I know that I phrased those questions in a biased way, but I do have an opinion on this: I want more for you, and I want more for your kids. I want you to be with someone who can take responsibility for his shit, and fix it, and continually try to improve himself.

I don’t want you to be with someone who implies that YOU’RE in the wrong when you try to discuss HIS issues. You deserve more than an isolated, paranoid, high, bigoted roommate. Your kids deserve more than that too. And clearly, if you two were to split up, he would still be able to see the kids and spend time with them. Which is good, because they need their dad’s presence in their lives, even if you don’t agree with his worldview.

With regards to staying in a relationship with him—staying in a partnership with him—I think that is where you need to draw boundaries and clearly indicate what is acceptable to you and what isn’t. Your kids will see that, too, and they will know that while Dad may believe one thing, Mum believes something very different, and she is willing to stand up for those beliefs.

I want to make one thing very clear, though: you have no control over your husband’s actions, only your own. So you can only do so much here. He has to do the rest.

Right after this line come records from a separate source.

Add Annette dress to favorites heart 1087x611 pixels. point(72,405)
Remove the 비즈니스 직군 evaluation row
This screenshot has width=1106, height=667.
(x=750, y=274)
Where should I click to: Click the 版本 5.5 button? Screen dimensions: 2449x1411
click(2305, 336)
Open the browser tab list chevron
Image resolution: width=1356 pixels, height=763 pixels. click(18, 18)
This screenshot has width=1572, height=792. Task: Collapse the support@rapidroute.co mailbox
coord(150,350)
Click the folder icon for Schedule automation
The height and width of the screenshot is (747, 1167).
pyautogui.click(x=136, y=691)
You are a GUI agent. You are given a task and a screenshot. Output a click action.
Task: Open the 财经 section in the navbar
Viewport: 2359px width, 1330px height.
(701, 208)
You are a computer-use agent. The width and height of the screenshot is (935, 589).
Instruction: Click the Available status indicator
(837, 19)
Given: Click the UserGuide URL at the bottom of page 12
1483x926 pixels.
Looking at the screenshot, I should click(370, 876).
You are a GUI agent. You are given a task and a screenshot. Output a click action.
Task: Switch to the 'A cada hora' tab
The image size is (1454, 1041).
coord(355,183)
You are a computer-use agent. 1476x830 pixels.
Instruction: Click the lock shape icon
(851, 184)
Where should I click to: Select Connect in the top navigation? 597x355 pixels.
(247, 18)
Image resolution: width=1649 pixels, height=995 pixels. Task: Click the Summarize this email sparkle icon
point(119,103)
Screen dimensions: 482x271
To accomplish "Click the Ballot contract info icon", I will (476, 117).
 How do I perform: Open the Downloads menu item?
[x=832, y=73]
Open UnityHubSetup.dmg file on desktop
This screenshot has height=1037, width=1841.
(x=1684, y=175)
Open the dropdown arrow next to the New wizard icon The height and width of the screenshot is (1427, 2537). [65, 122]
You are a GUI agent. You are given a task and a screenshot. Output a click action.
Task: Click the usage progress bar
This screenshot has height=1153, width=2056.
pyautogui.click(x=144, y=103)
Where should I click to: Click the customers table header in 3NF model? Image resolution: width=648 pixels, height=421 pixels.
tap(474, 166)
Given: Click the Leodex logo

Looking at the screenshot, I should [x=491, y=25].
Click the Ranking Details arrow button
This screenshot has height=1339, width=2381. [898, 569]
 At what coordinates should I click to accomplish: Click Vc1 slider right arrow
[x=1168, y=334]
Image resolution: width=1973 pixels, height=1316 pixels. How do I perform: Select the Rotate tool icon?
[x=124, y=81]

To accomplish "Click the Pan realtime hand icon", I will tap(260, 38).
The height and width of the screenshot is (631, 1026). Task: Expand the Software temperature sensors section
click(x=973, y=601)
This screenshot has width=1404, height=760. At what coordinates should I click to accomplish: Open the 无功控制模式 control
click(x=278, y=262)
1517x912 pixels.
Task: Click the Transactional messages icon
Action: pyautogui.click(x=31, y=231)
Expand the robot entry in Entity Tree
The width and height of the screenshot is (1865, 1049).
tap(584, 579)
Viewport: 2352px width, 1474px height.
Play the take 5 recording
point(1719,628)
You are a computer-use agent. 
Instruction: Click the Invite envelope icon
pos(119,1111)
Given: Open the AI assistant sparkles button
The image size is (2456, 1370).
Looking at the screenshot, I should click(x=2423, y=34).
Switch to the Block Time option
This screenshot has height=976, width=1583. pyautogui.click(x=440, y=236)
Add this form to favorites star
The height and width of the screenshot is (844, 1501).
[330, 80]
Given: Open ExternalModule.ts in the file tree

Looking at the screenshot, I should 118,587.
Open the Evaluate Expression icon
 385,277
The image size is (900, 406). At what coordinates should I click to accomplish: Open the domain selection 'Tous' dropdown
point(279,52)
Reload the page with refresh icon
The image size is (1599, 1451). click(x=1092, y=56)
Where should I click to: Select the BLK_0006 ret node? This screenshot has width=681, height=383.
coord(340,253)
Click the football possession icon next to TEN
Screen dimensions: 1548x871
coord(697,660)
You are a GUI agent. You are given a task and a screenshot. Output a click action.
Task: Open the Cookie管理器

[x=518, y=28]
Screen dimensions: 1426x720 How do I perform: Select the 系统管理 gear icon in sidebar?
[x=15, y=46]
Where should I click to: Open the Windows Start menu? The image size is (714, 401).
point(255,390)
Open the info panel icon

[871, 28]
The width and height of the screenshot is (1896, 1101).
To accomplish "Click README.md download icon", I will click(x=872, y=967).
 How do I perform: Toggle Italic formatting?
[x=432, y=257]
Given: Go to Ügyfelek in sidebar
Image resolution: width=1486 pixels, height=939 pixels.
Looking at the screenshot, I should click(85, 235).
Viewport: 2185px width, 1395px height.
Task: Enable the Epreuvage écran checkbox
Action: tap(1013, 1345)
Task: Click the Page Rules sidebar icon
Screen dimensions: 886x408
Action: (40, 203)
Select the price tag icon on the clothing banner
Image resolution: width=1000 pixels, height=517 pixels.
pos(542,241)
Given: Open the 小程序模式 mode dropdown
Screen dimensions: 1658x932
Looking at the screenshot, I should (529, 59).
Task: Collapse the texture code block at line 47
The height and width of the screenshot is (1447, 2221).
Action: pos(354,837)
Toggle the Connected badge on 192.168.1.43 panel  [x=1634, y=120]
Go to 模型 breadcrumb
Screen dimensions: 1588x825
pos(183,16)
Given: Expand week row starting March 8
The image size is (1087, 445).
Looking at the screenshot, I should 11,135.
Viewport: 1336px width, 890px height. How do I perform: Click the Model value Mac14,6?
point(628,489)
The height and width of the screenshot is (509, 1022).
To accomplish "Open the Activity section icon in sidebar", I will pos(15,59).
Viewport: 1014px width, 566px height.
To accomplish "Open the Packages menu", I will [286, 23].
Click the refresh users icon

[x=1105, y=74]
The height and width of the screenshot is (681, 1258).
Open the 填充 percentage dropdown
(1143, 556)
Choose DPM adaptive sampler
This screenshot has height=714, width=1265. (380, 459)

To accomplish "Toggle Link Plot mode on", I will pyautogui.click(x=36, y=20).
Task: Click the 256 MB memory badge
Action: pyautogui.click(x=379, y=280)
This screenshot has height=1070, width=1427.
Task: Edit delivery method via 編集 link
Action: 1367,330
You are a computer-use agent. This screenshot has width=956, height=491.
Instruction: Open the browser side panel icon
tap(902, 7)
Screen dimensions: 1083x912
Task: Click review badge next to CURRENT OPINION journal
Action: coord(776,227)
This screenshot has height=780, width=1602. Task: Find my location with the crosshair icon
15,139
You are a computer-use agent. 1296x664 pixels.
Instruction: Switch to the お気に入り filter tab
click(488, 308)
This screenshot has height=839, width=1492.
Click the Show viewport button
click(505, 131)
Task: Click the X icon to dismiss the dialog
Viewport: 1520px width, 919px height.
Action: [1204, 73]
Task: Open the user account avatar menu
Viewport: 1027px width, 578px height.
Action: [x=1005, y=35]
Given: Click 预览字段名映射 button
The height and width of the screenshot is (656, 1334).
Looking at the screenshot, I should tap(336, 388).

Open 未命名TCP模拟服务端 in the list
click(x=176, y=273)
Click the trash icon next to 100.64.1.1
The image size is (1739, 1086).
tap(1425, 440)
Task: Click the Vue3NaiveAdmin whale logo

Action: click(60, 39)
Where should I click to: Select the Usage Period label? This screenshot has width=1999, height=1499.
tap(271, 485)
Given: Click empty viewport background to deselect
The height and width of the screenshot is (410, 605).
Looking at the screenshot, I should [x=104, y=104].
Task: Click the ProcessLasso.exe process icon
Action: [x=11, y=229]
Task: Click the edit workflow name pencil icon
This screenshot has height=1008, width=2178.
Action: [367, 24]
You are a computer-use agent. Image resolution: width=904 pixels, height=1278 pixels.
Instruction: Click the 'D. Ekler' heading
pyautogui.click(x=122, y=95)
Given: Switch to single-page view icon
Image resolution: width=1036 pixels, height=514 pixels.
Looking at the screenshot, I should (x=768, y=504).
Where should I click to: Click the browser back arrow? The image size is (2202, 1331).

Some practical advice would be: make sure you have a strong support system (friends, family, parenting groups); get a therapist if you can afford one; keep exposing your kids to situations and people that promote your values; keep trying to communicate with your husband; lay down some rules re: pot (i.e., no smoking in the house/no smoking around the kids/no smoking when you’re with the kids); engage in hobbies and activities that YOU like (with or without the kids); carve out a bit of alone time for yourself so you can do some thinking. Start “Plan A” and then, when you have more information, consider if “Plan B” is necessary. Hang in there, lady.